(PROBLEM DETAILS): Take the line containing "Task: Clear the search text with X icon" in the listing below and copy it, along with every line after it, without alteration.

Start of DATA

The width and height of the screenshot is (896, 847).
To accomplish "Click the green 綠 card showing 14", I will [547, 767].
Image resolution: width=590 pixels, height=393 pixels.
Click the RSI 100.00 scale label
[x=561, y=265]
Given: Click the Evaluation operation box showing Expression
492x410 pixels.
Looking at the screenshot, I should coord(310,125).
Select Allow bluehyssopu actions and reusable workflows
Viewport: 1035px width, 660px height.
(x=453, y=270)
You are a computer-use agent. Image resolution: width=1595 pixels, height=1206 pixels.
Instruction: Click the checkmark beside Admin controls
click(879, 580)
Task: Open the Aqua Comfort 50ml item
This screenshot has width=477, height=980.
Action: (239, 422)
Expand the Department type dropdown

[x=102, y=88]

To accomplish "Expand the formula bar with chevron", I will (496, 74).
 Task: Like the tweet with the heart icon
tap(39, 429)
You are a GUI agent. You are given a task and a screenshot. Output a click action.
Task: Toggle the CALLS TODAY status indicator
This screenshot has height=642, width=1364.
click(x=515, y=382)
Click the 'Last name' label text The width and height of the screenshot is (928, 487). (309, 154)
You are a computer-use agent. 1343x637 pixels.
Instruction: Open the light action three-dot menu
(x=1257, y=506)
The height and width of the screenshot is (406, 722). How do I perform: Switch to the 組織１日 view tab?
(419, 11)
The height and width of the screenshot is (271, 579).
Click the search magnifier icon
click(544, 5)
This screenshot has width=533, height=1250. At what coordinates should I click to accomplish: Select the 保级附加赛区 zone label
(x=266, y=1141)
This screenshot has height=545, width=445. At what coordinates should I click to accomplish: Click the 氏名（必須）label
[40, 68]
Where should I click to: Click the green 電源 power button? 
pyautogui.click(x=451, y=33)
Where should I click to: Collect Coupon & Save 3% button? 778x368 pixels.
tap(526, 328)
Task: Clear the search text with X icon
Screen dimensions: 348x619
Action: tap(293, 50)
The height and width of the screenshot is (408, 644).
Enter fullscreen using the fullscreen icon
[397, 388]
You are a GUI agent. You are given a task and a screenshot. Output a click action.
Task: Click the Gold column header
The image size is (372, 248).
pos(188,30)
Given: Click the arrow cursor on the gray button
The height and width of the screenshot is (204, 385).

End of DATA

(FINAL ANSWER):
Task: Clear the search text with X icon
Screen dimensions: 348x619
Action: tap(293, 50)
The height and width of the screenshot is (408, 644).
Enter fullscreen using the fullscreen icon
[397, 388]
You are a GUI agent. You are given a task and a screenshot. Output a click action.
Task: Click the Gold column header
The image size is (372, 248).
pos(188,30)
Given: Click the arrow cursor on the gray button
The height and width of the screenshot is (204, 385).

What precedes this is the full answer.